Different Options for the New Money
At this point, what happens with any new money you receive is up to you:
- Put the full amount back into your business for new inventory and expenses. *This is what I used to do
- Put random amounts into your business and household accounts.
- Allocate the money based on percentages into different accounts. *This is what I do now
My Plan for the $1039.94
Again, it’s your decision as to what you do with your money. Some of you may not take a paycheck and some of you may take a large one. But this is what I’m going to do:
- Amazon is depositing $2558.98 into my checking account.

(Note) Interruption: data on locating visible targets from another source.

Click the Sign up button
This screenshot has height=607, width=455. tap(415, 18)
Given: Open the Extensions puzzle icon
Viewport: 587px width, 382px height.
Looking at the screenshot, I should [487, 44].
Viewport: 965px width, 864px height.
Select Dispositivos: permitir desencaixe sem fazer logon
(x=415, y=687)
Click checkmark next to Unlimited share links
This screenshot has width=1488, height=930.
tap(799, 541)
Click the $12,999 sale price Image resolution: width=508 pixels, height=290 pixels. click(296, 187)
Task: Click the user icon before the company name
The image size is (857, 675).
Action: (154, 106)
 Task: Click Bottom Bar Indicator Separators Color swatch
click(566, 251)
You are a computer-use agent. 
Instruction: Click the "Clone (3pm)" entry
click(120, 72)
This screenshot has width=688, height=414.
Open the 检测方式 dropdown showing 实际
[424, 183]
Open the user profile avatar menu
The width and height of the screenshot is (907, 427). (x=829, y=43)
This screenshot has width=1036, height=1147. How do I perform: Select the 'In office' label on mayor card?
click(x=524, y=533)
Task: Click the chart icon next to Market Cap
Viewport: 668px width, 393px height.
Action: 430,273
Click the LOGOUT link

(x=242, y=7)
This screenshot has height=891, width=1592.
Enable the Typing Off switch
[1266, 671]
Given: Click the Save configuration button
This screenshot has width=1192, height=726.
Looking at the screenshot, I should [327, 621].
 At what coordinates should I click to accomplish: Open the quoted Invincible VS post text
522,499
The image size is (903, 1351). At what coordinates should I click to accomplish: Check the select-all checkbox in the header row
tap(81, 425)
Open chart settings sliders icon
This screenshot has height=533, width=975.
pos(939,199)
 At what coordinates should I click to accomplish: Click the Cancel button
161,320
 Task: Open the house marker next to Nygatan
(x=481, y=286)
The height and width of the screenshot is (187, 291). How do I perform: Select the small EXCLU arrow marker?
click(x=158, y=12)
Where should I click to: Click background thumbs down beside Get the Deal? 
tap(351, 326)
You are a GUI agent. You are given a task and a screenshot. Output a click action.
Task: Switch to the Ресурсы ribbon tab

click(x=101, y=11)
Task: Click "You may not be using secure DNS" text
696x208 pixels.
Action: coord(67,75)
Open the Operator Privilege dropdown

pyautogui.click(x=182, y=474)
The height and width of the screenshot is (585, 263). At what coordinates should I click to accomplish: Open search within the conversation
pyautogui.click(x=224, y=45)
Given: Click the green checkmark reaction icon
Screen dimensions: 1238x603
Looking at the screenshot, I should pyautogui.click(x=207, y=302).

- My COGS is $1519.04. From this, I need to pay off my credit card balance of $1327.80. This leaves me with $191.24 to keep in my business checking account for new inventory purchases and expenses.
Then, allocate the $1039.94 into different accounts:
Though I’m not paying myself today, I allocated $363.98 towards my future paycheck. This is roughly 10% of my sales figure.
As the $363.98 is for a 2-week period, it calculates to $181.99 in weekly pay ($363.98/2 = $181.99).
I am short of my $750 weekly goal. To get there, I need to improve my ROI %, get sales up and/or allocate a smaller amount to my other funds.
I hope this makes sense to you and clears up how I came up with the $6429 sales figure in my last post.